*Texte*
::::

Selon le ministère de l'éducation d'Afghanistan, pour la seule année 2008, environ 670 attentats visant les écoles ont été répertoriées incluant des incendies volontaires et l'assassinat d'enseignants et d'élèves. Entre janvier 2006 et décembre 2008, 1153 attentats divers, selon la banque mondiale d'Asie du Sud (World bank South Asia) ont été signalés et dénoncés : explosions de grenades, menaces verbales ou écrites visant les enseignants et professeurs, assassinats d'élèves et de personnels sclolaires. Les écoles prises pour cibles dans les séries d'attentats ont fait 230 morts entre 2006 et 2007.  Et cela concerne plusieurs régions d'Afghanistan, où l'insécurité générale en plus de ces attentats nuisent à la scolarité des filles et à l'éducation en général. 
Le site flammesdumonde.com  relate une attaque en novembre 2008 où deux hommes auraient jeté de l'acide au visage de 15 enseignantes et étudiantes alors sur le chemin de l'école. Ce qui ne les dissuada pas d'y retourner. Le visage défiguré à vie, comme une marque de guerre soulignant leur combat, elles clament inébranlables et intrépides qu'elles ne baisseront jamais les bras. Susan Ibrahim, l'une des étudiantes victimes déclare, toujours dans Flammesdu monde.com « Je suis en  terminale. Je continuerai mes études. Ce type d’action ne m’empêchera pas d’être diplômée ». Aqila, une camarade : « Je veux être médecin. Si nous n’allons plus à l’école, alors je devrai rester à la maison et ne rien faire ». Les enseignantes affichent le même discours: « Nous ne faisons qu’instruire notre jeunesse. Ils ne peuvent pas nous arrêter. Même s’ils me brulent, je n’arrêterai pas. Je viendrai à l’école et j’enseignerai ».

Sois bête et couvre toi!
 Même si les filles sont visées en premier, il arrive aussi que des écoles mixtes soient prises pour cible par les talibans qui ne veulent décidément pas d'un Afghanistan instruit, et encore moins de femmes cultivées.

::::

*Liste enregistrée*

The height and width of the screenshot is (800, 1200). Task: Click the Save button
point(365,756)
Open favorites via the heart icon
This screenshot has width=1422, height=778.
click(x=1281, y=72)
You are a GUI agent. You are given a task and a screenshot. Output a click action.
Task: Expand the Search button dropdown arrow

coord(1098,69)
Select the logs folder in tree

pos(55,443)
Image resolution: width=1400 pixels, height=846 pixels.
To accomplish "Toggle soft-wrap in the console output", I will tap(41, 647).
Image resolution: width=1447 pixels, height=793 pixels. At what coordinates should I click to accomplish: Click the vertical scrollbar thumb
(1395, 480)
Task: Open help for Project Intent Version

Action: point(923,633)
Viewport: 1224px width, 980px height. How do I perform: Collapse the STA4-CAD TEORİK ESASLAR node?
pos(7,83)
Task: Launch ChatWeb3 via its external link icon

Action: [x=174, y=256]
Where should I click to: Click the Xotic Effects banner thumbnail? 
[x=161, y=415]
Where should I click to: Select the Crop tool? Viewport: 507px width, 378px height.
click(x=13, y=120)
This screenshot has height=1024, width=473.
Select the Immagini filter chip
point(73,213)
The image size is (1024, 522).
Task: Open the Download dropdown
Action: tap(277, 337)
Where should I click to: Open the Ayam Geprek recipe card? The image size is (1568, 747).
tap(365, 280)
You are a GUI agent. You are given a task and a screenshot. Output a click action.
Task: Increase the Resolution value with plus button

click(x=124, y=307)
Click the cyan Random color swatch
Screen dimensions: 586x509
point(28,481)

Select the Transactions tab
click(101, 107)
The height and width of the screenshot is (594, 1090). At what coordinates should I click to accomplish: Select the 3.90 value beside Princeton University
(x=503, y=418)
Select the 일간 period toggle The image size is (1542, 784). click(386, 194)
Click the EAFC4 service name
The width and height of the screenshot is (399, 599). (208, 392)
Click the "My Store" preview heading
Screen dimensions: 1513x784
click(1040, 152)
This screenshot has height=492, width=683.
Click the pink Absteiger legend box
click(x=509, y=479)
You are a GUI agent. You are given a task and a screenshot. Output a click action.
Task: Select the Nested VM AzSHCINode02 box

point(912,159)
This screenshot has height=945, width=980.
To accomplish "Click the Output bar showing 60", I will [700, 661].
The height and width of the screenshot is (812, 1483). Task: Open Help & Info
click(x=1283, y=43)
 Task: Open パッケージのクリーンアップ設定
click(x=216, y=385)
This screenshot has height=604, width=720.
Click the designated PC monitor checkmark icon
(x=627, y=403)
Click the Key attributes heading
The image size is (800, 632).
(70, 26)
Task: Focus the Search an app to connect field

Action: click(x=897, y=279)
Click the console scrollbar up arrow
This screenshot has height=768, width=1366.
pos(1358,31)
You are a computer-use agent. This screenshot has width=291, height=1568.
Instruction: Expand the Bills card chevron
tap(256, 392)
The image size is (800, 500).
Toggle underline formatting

::::

*Exercice*
D'après le texte sur les attentats contre les écoles en Afghanistan, pourquoi les talibans s'en prennent-ils aussi à des écoles mixtes ? Répondez en une à trois phrases. La liste n'a aucun rôle dans ce travail.

*Réponse*
Les talibans ne veulent pas d'un Afghanistan instruit, et encore moins de femmes cultivées. C'est pour cela que des écoles mixtes sont elles aussi prises pour cible, même si les filles sont visées en premier.